As an engineer, you should go into cover-your-ass mode; make sure all of your work is reviewed, all tasks are cross-referenced to e.g. a JIRA issue, which in turn will have more names attached to it.
Software development shouldn't be a one-person job, that way, accidents are never a one-person responsibility. And criminal code should be caught in its tracks, too.
"However, the penalties for falsely accusing someone of a crime range from none at all to potentially decades behind bars. It all depends on how the accusation is made, the intent of the accuser, and what is being accused."
Well the computer is controlled by a human, and the rental company is understaffed (the article mentions "poor office management"). This is why I blame the shareholders. Great power, great responsibility.
You would think that for a crime report to be accepted it would necessarily have someone's signature on it. That person is where the buck stops.
Furthermore, you'd think that after word got out about this happening several times, the police would start to look at lot more sceptically at an auto-generated Hertz stolen car report.
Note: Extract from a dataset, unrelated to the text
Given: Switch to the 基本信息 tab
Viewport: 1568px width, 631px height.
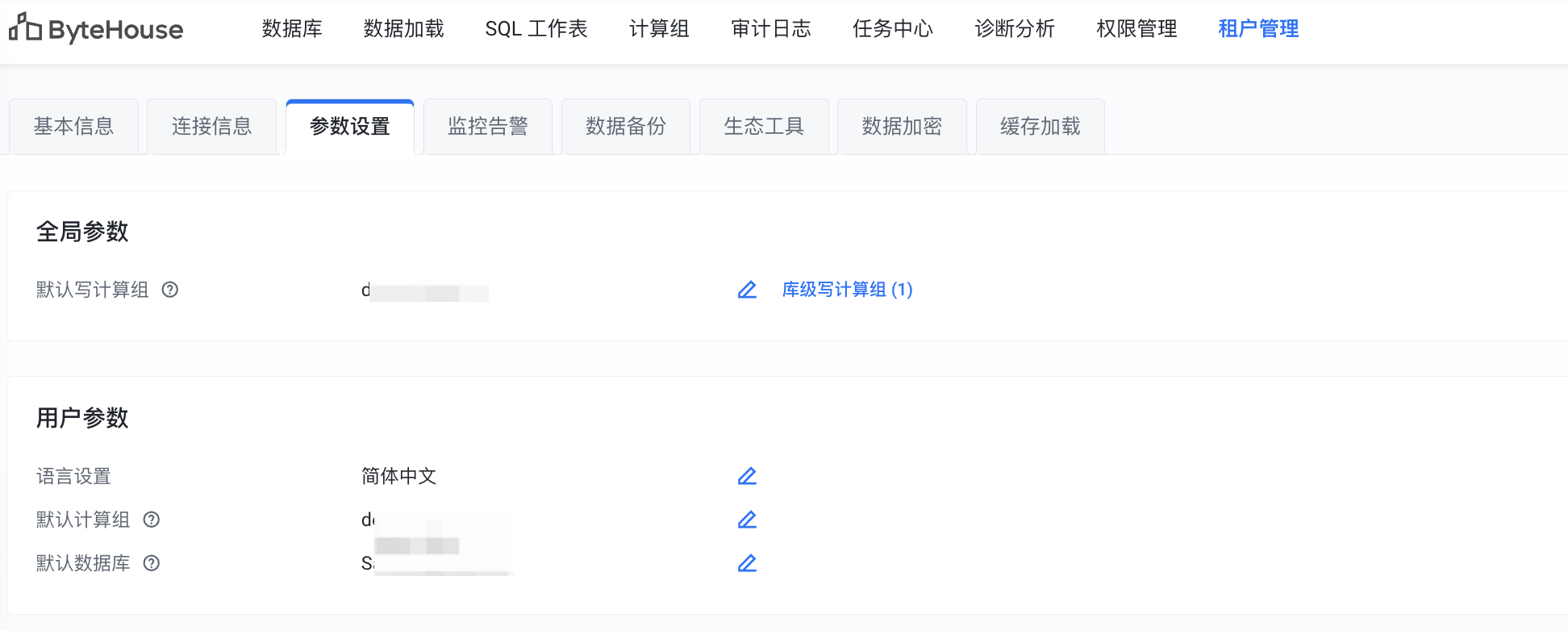Looking at the screenshot, I should coord(73,127).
As a summer job I worked security / CCTV at a large shopping centre. I'm not sure how many cars were parked there on an average day 1000+ would be my guess.
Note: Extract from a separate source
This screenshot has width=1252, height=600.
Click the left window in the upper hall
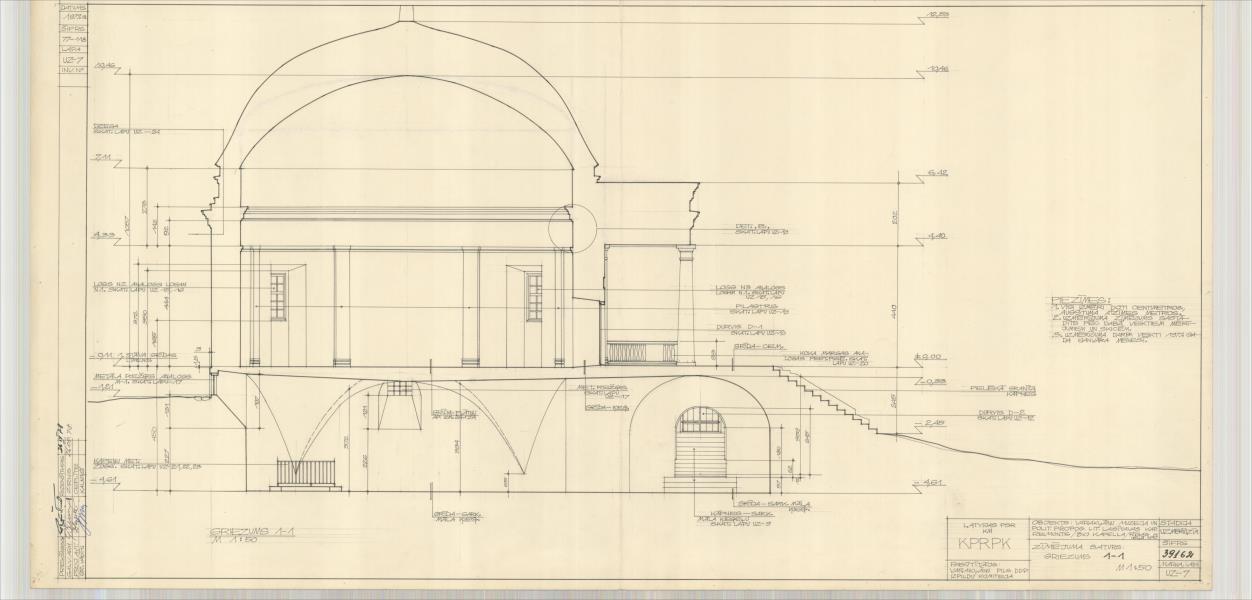pos(278,296)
Whenever someone would find a security person to "report their car stolen" first order of business was to walk them around the car park and to check for their car on the CCTV cameras.
I don't think I ever came across a genuine stolen car incident. The lack of scepticism on the part of the police here is mind blowing.
That's not really applicable here, because Hertz doesn't seem to have accused anyone. It sounds like Hertz, either due to badly designed procedures or employees taking shortcuts, can lose track of which car a renter has been loaned.
This leads them to find that a car that their system says is not rented out and so should be on the lot is missing [1]. They then report that missing car to the police.
The person with the car gets detained and maybe arrested because they were found in possession of property reported missing by the owner, not because they were accused of anything by Hertz. So at most Hertz would face civil liability under some kind of negligence theory.
[1] In most of these cases, the same lot with the missing car should also have an extra car present that their records say is out with a renter, so the total number of cars in the lot should match their records. There should be a sanity check somewhere that says if the total is correct, but a car is "missing", then they should identify the extra car, contact the renter who supposedly is out driving it around, and find out if that person somehow got the missing car.
> They then report that missing car to the police.
We're playing with words. That's an implicit accusation, our car is missing and we believe someone stole it. Furthermore, the last person to rent it out was X.
I'm sure you can spin this around legally, but the spirit of the interdiction against false accusations applies, one should not be able to play with the power of law enforcement and cry 'wolf' in jest, it's a critical public resource with grave consequences.
None. The question of liability for automated crime reports is an interesting one, though. One would assume there is a person responsible for the operation of the computer in question.